It also conducted a survey that found that roughly two-thirds of U.S. states make it illegal to participate in sports betting pools if money is involved. Enforcing those laws, however, has not been a priority for law enforcement.
"Our current sports betting laws are so out of touch with reality that we're turning tens of millions of Americans into criminals for the simple act of enjoying college basketball," said Geoff Freeman, president and CEO of the American Gaming Association. "The failed federal ban on sports betting has created an illegal, unregulated sports betting market that offers zero consumer protections and generates zero revenue for state and tribal governments."
Freeman said only 3 percent of the $10 billion the group predicts will be wagered on the games will be done through legal Nevada sports books, or about $300 million.
The group also counted 48 pieces of sports betting legislation active in 18 state legislatures across the country as lawmakers anticipate a favorable Supreme Court ruling and prepare for the advent of legal sports betting.

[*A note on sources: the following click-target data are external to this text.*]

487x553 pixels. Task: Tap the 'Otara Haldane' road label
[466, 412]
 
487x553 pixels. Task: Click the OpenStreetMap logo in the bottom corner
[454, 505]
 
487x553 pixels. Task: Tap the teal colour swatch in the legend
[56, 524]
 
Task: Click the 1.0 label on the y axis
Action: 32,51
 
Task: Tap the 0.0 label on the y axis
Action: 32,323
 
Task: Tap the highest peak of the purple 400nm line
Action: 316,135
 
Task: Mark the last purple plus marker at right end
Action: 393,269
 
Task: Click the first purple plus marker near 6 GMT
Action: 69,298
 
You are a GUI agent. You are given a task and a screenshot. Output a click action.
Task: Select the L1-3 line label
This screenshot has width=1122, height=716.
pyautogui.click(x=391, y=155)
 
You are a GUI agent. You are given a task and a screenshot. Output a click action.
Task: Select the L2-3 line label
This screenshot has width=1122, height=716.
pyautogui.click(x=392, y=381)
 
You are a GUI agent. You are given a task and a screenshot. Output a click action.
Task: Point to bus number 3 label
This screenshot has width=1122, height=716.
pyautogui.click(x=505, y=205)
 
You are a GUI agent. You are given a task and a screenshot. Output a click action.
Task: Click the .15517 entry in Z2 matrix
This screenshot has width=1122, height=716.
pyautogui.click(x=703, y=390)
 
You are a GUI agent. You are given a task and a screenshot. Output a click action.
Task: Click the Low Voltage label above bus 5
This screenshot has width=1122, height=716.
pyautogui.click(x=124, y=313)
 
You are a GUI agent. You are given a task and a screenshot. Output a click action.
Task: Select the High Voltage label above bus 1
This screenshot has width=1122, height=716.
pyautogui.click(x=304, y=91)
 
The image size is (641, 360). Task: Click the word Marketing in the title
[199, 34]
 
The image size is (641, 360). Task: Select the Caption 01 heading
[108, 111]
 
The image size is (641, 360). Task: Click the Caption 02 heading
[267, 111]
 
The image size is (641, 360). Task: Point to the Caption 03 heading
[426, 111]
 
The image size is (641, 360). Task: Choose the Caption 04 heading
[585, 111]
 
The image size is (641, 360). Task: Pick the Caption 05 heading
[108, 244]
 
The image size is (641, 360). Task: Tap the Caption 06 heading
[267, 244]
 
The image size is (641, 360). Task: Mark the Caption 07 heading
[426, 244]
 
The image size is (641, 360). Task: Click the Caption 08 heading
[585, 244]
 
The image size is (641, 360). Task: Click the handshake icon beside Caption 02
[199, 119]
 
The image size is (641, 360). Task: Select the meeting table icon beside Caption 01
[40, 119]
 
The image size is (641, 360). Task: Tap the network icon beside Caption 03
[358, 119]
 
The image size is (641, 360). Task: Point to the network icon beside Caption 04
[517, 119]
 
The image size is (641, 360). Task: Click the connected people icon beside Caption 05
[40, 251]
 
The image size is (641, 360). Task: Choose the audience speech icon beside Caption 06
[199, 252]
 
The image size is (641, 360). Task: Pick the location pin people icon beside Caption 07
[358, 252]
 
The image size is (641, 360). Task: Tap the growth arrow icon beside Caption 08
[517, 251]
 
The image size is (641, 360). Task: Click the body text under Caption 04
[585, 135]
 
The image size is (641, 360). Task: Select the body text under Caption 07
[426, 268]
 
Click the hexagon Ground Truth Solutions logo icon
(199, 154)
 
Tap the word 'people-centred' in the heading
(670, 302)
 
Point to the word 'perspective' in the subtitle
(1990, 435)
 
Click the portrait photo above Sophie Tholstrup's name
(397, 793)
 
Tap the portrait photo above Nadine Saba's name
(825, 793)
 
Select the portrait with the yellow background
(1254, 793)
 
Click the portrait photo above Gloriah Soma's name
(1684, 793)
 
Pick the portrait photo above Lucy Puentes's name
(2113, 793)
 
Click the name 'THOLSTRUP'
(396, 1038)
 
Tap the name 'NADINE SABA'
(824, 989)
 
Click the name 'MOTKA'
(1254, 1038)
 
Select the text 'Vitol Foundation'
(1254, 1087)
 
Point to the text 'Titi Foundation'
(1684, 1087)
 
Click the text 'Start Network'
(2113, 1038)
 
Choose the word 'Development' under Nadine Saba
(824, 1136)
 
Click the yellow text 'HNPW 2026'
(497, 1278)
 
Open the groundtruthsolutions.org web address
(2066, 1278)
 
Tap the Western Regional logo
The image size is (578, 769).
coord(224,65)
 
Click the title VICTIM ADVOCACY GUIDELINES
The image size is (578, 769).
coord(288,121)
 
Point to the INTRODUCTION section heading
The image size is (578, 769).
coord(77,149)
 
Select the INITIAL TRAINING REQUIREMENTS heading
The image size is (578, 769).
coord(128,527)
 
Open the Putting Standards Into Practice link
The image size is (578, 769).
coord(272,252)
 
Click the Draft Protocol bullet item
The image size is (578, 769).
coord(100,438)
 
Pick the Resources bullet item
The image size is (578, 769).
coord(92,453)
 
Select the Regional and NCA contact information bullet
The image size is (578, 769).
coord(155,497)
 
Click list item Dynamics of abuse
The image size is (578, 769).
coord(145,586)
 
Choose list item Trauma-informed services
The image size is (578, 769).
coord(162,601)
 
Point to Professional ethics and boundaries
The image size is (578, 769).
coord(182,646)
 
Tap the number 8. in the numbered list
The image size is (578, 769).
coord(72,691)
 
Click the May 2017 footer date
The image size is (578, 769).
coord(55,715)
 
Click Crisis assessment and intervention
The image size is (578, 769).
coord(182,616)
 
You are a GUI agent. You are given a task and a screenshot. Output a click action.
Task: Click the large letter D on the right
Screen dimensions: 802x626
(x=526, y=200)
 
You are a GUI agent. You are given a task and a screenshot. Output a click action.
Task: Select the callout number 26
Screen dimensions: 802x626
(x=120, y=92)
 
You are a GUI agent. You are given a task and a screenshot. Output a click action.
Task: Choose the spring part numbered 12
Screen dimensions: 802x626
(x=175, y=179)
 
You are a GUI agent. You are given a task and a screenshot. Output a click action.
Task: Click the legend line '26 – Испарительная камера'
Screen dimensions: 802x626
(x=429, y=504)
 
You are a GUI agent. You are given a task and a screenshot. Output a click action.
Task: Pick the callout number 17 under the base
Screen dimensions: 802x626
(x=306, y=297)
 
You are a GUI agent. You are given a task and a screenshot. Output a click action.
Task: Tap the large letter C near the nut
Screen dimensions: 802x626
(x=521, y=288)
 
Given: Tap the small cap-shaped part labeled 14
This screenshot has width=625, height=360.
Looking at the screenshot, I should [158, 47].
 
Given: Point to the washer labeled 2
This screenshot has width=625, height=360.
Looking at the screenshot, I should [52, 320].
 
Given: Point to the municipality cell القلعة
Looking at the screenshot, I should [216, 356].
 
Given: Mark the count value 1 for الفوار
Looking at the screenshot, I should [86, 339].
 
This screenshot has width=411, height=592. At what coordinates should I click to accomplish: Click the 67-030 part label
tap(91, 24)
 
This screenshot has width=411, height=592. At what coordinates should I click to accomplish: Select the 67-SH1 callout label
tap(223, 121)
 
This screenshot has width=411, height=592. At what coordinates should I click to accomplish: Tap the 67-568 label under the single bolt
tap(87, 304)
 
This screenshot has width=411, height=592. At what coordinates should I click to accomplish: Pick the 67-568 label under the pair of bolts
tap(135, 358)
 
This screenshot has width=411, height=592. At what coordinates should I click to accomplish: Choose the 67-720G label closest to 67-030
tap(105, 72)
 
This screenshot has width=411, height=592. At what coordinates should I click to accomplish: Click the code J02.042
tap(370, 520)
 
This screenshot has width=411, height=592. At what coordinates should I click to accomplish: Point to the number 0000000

The Council on Compulsive Gambling of New Jersey says "sports betting is a cause for concern." While neutral on gambling, the group has been contacting New Jersey lawmakers to discuss needs that will arise if sports betting is legalized.
"Sports betting may have more appeal to our children, it has the potential to affect the integrity of the games, and it may put many more people at risk for problem and disordered gambling," said Neva Pryor, the group's executive director.